Find "Płock (59, 1291)" in the material below, then write out that line and every line after it exactly, ending with the last one; skip the pictures.

--------------------

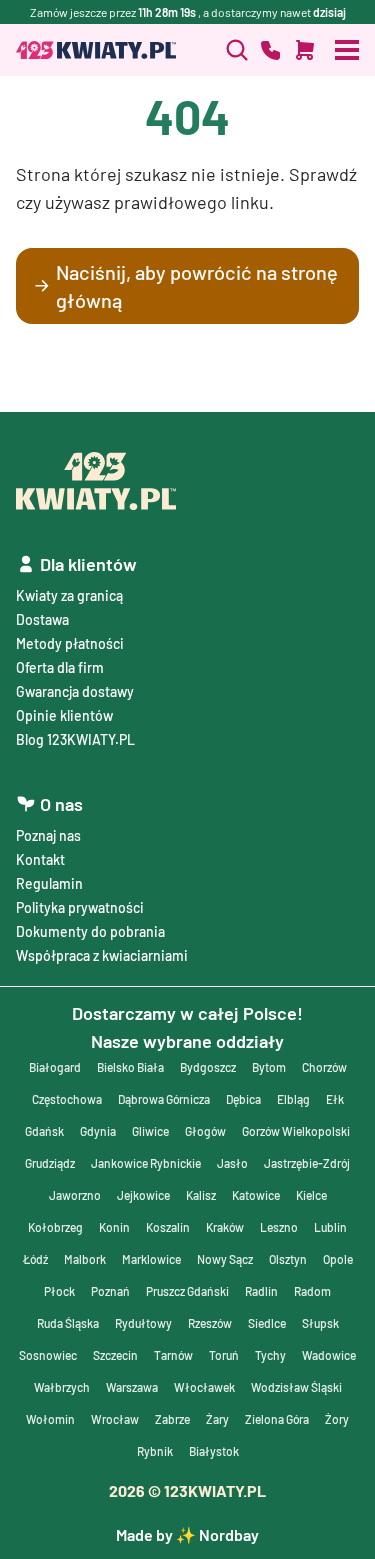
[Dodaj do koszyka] (305, 50)
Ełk (335, 1099)
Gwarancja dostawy (75, 691)
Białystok (214, 1451)
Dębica (243, 1099)
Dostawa (42, 619)
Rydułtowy (143, 1323)
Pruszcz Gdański (187, 1291)
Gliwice (150, 1131)
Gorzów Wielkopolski (296, 1131)
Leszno (279, 1227)
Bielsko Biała (130, 1067)
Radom (312, 1291)
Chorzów (324, 1067)
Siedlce (267, 1323)
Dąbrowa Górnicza (164, 1099)
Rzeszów (210, 1323)
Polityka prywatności (80, 907)
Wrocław (115, 1419)
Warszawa (132, 1387)
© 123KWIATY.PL (187, 1490)
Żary (217, 1419)
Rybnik (155, 1451)
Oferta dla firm (60, 667)
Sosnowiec (48, 1355)
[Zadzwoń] (237, 50)
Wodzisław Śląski (296, 1387)
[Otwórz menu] (347, 50)
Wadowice (329, 1355)
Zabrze (172, 1419)
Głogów (205, 1131)
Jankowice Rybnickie (146, 1163)
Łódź (35, 1259)
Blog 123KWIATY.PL (75, 739)
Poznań (110, 1291)
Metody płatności (70, 643)
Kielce (311, 1195)
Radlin (261, 1291)
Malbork (85, 1259)
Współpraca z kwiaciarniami (102, 955)
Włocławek (204, 1387)
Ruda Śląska (68, 1323)
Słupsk (320, 1323)
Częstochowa (67, 1099)
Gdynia (98, 1131)
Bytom (269, 1067)
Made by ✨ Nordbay (187, 1534)
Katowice (256, 1195)
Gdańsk (44, 1131)
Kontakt (40, 859)
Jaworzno (75, 1195)
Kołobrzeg (55, 1227)
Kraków (225, 1227)
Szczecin (115, 1355)
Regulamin (49, 883)
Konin (114, 1227)
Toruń (224, 1355)
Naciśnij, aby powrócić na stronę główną (197, 286)
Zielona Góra (277, 1419)
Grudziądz (50, 1163)
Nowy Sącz (225, 1259)
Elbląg (293, 1099)
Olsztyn (288, 1259)
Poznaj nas (48, 835)
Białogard (55, 1067)
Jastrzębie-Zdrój (307, 1163)
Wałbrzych (62, 1387)
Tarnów (173, 1355)
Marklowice (151, 1259)
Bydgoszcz (208, 1067)
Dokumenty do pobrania (90, 931)
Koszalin (168, 1227)
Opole (338, 1259)
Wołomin (50, 1419)
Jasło (232, 1163)
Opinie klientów (64, 715)
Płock (59, 1291)
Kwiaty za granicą (69, 595)
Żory (337, 1419)
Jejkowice (143, 1195)
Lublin (330, 1227)
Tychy (270, 1355)
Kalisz (201, 1195)
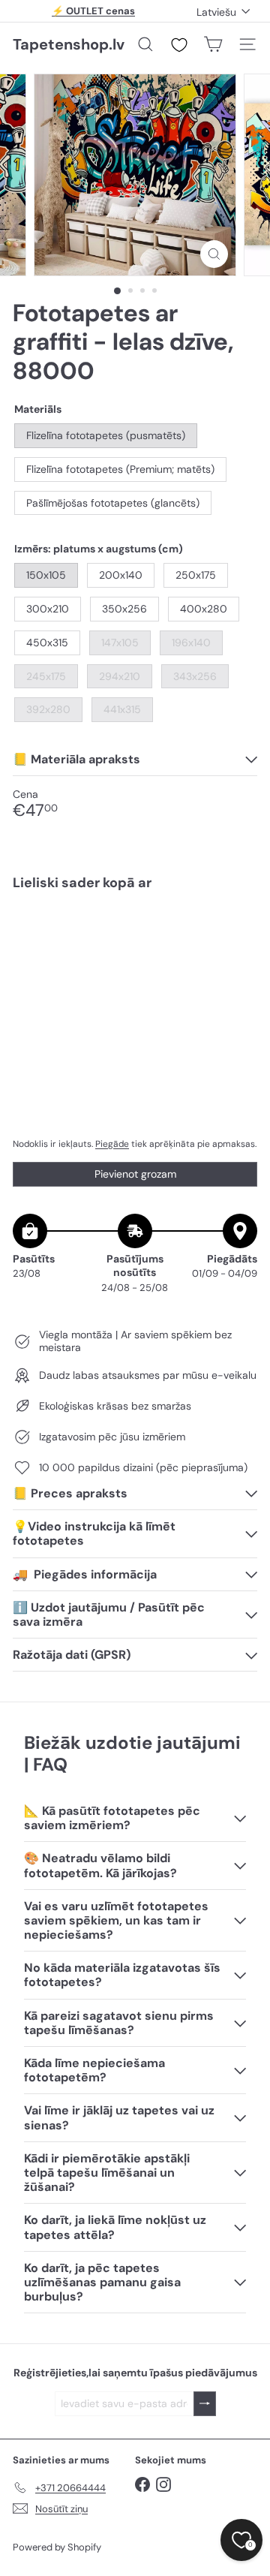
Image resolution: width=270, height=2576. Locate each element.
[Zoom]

--------------------

EXPECTED ANSWER:
Płock (59, 1291)
Kwiaty za granicą (69, 595)
Żory (337, 1419)
Jejkowice (143, 1195)
Lublin (330, 1227)
Tychy (270, 1355)
Kalisz (201, 1195)
Image resolution: width=270, height=2576. Locate each element.
[Zoom]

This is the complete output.